DIRECTIONS |
a) In the announcement about the Binance case, copy word for word the passage between "The plaintiffs in" and "dismiss the complaint.", inclusive.
b) Does the announcement about the Binance case support each statement below? Answer yes or no for each, and quote the words of the announcement that decide it.
(i) The plaintiffs sued Binance and Zhao in January 2024.
(ii) Wallets linked to Hamas and PIJ moved over $60 million through Binance after the October 7 attacks.
(iii) The defendants filed their motion to dismiss in June 2024.
c) Answer these questions from the announcement about the Binance case:
(i) On what date did the Manhattan federal court sustain the allegations?
(ii) How many plaintiffs brought the case?
(iii) Under which two acts did the plaintiffs sue?

DOCUMENT SECTION |
┌──

AT THE
FOREFRONT OF
THE INDUSTRY.

Seiden Law Defeats Motion to Dismiss in Landmark Case Against Binance for Aiding and Abetting the October 7 Attacks

Feb 26, 2025

On February 25, 2025, a Manhattan federal court sustained allegations that Binance Holdings Limited (“Binance”) and its founder Changpeng Zhao (“Zhao”) aided and abetted the October 7 attacks by knowingly permitting terror groups, including Hamas and Palestine Islamic Jihad (PIJ), to transact on the Binance platform.   The decision breaks new ground in finding that a cryptocurrency exchange can be held liable for aiding and abetting a terrorist attack.

The plaintiffs in the case are over forty United States citizens or their family members who were killed, taken hostage, or injured in the October 7 attacks.   In January 2024, the plaintiffs sued Binance and Zhao (“defendants”) under the Anti-Terrorism Act and the Justice Against Sponsors of Terrorism Act, which permit U.S. nationals who are victims of international terrorism to sue persons who committed or aided and abetted terror attacks. Plaintiffs alleged that defendants knew that Hamas and PIJ were transacting on their platform, and that cryptocurrency wallets linked to Hamas and PIJ moved over $60 million through the Binance platform in the years prior to the October 7 attacks.   In June 2024, defendants filed a motion to dismiss the complaint.

└──

PROVIDED MATERIAL |
┌──

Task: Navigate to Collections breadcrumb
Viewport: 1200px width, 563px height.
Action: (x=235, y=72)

└──
┌──

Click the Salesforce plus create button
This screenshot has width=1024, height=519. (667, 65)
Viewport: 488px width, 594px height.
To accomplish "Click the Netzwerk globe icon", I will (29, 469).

└──

ANSWERS TO EACH TASK |
a)
The plaintiffs in the case are over forty United States citizens or their family members who were killed, taken hostage, or injured in the October 7 attacks.   In January 2024, the plaintiffs sued Binance and Zhao (“defendants”) under the Anti-Terrorism Act and the Justice Against Sponsors of Terrorism Act, which permit U.S. nationals who are victims of international terrorism to sue persons who committed or aided and abetted terror attacks. Plaintiffs alleged that defendants knew that Hamas and PIJ were transacting on their platform, and that cryptocurrency wallets linked to Hamas and PIJ moved over $60 million through the Binance platform in the years prior to the October 7 attacks.   In June 2024, defendants filed a motion to dismiss the complaint.

b)
(i) Yes: "In January 2024, the plaintiffs sued Binance and Zhao"
(ii) No: "moved over $60 million through the Binance platform in the years prior to the October 7 attacks"
(iii) Yes: "In June 2024, defendants filed a motion to dismiss the complaint."

c)
(i) February 25, 2025
(ii) Over forty United States citizens or their family members
(iii) The Anti-Terrorism Act and the Justice Against Sponsors of Terrorism Act